When i say you, i mean y ou, charlie.

i mean i wasn’t wearing any

thhing after and so i rubbed my finger

tip in the seam of my scalp, in the part

of my hair, the rivulet of oil in between

the living dermis and the dead fil

aments. Sassy theosophy on the line without room

for ghosts. A knife too long for the birthday cake. There has to be sometthing more

than this. i drug

my dirtied thumb across the glass. How i hate

preservation. How i loved

you when you crawled

into space between the clear

coffee table top and the coffee

table to also argue against becoming

a remnant. Immortal. There has to be somethhing more than this and there is. Your

haunch

as available as my cat

who singed

again and again its tail

tip on the end of your cigarette and thought, only,

that it smelled of ash. i don’t fear

anything but being after. As long as i sweat i can write my name

in sweat. Languid annunciation; self-portrait; fake lash.

 

 i’m made of what i’m made of.

 

i can feel my synovial fluid splash

and sp lash agai n as i don’t settle, as

my bones click chord by chord into each joint.

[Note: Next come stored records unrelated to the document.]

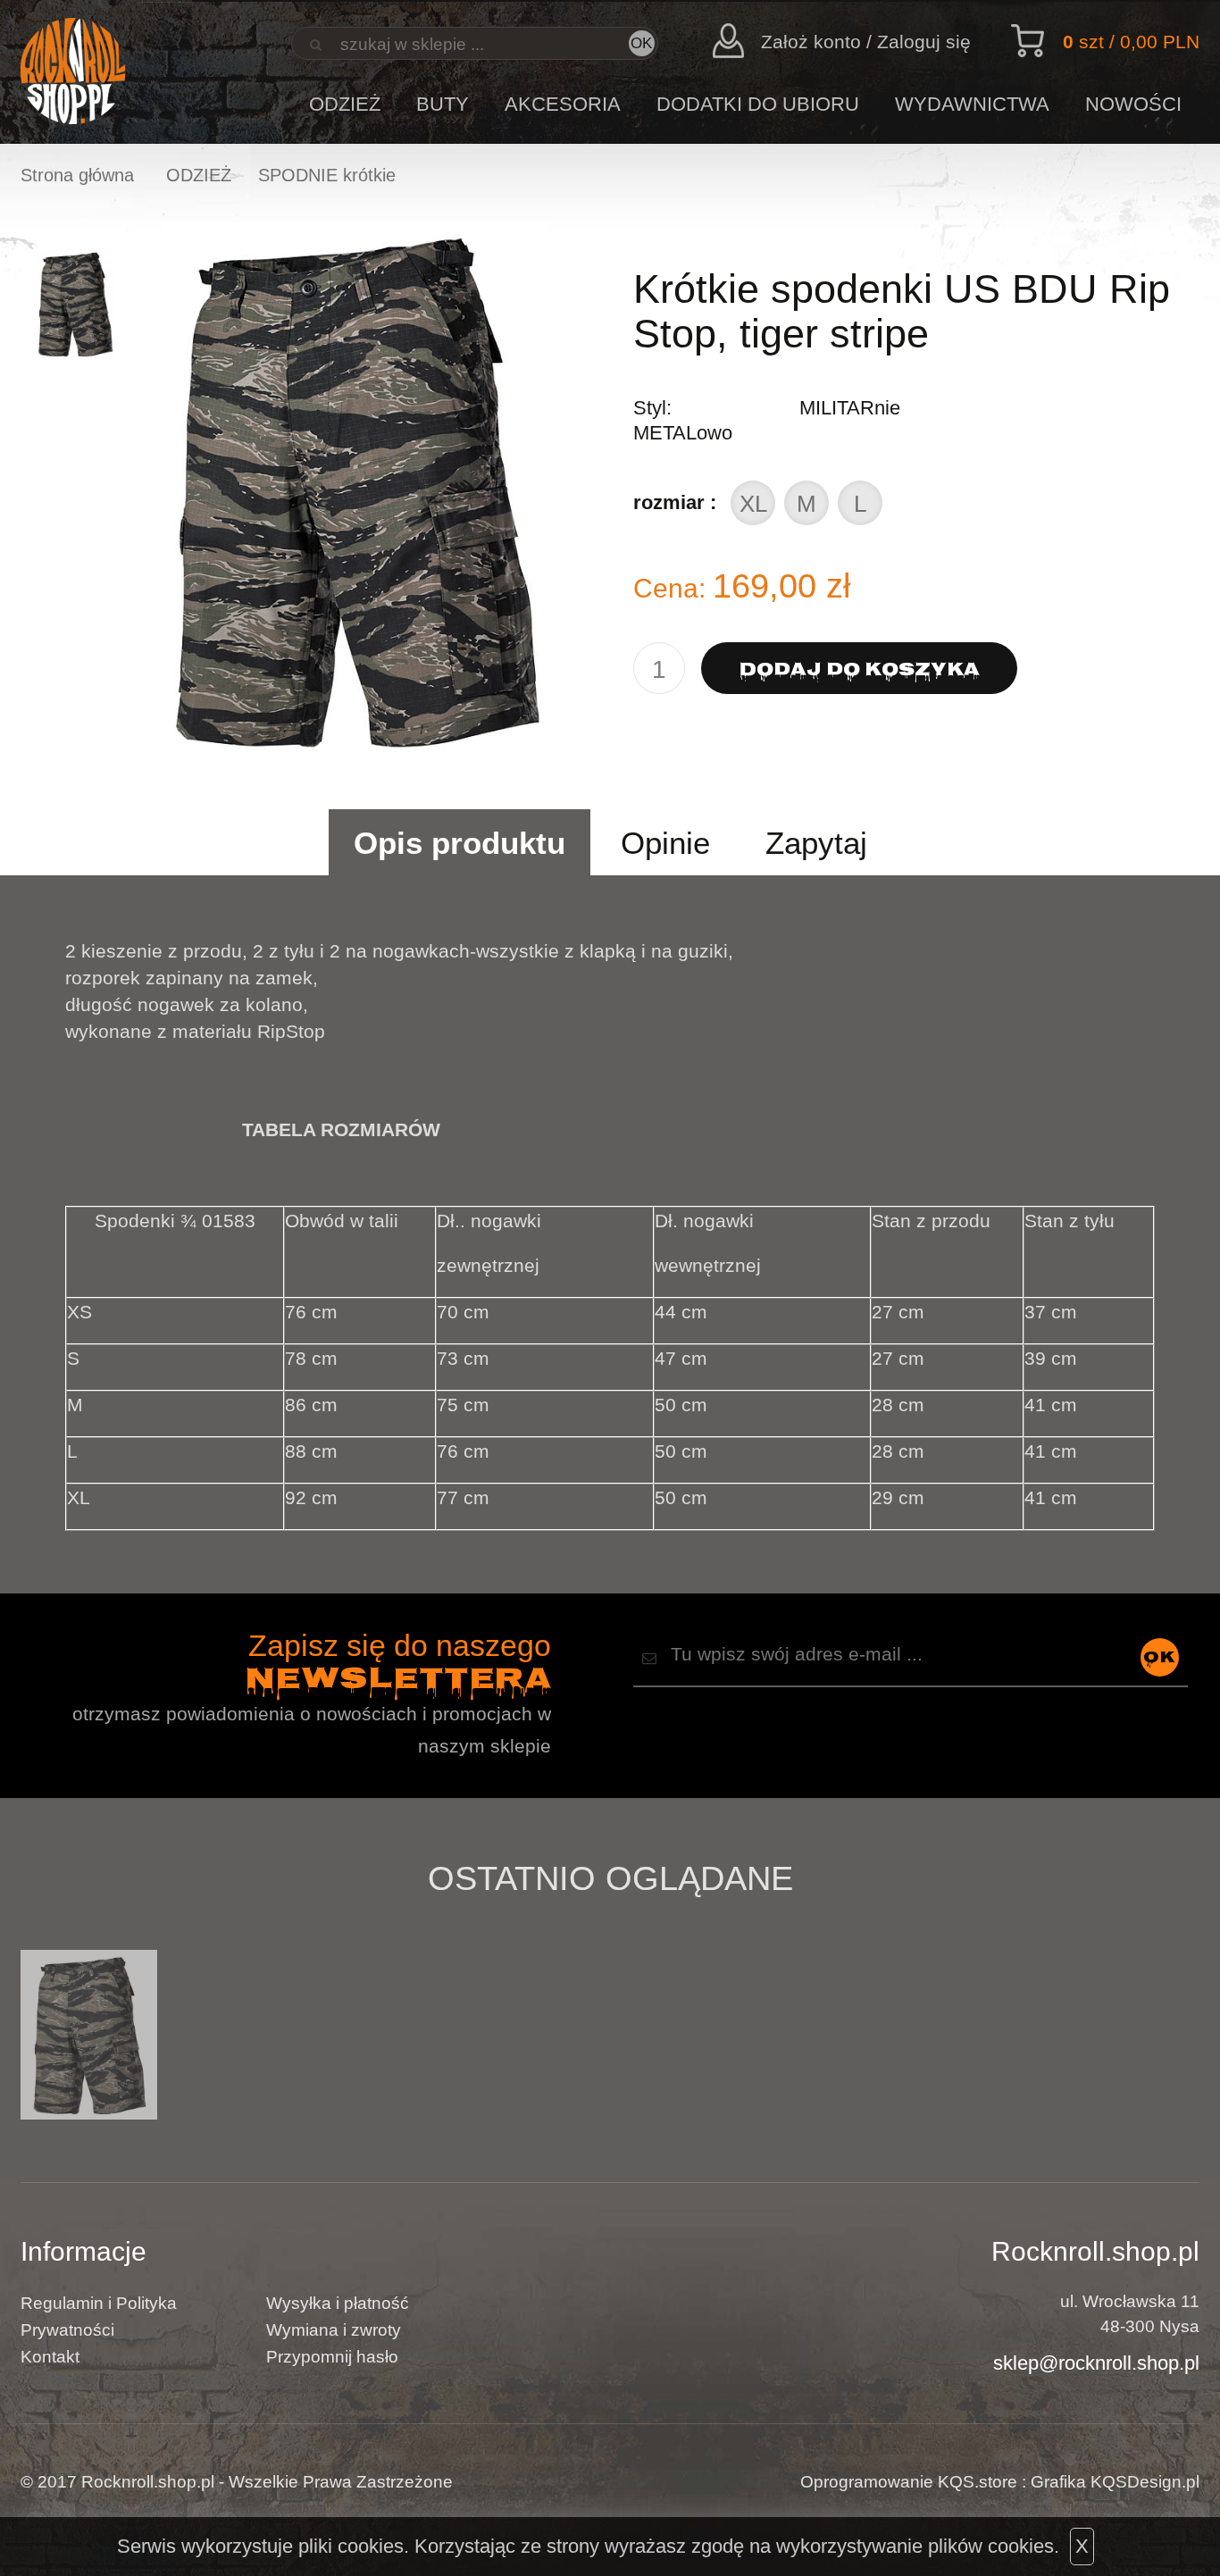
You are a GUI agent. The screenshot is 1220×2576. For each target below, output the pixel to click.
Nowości (1133, 104)
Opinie (665, 842)
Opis (459, 842)
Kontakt (50, 2356)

Skeletal glissando.   If i’m dead

i’m going to kiss

anyhow. charlie, i spoke the writing that

broke the glass.




Candice Wuehle

levelheaded: spiralism // lashing

 

Initially, what stands out most in this poem are the momentary glitches where words have an extra letter or space – the early “yyou” or “y ou,” and later “sometthing” and “somethhing.” The words catch on themselves as if there’s something unseen behind them, something that comes through as a stammer. If the language seems sure of intention (“When i say you, I mean y ou, charlie” or “i don’t fear / anything but being after”), the way it’s written exposes an intermittent shudder in the speaker. The irregular line lengths and enjambments (“fil / aments”) work similarly. They fracture a strong, performative voice, making it feel more tenuous than it otherwise might.

 

The visual splintering of the language – the breaking of the poem into shards – carries forward the poem’s preoccupation with glass. The glass of the mirror or the glass of “the clear / coffee table top” become media for her message. In the first case she highlights the temporariness of a message written in lipstick. In the second, she despises “preservation.” She uses the coffee table top to represent “becoming / a remnant. Immortal.” And she builds an interesting dichotomy between transience and permanence only to remind us how easy it is to rupture a memory; how easy it is to get “singed / again and again.”

 

But her attempt to hold something together even as her memories simultaneously bear down and run off makes the poem especially compelling. Instead of becoming abstract and distant, the speaker draws us close. Her direct, almost accusatory address of “charlie” starts us thinking about what kind of transgression “charlie” may have made. For a poem “without room / for ghosts,” something haunts the speaker. But perhaps most evocative are the precise bodily images. “The rivulet of oil in between / the living dermis and the dead fil / aments” reminds us that a part of us is always dead. And the final section – with its “synovial fluid” and “Skeletal glissando” – isolates the mechanics of the speaker’s motion. Even she can be broken down into her components. That final section ties her own corporeality to her incomplete memory and finally to the broken glass. It’s fitting that it’s her writing that breaks the glass – then it’s her writing that also gets broken.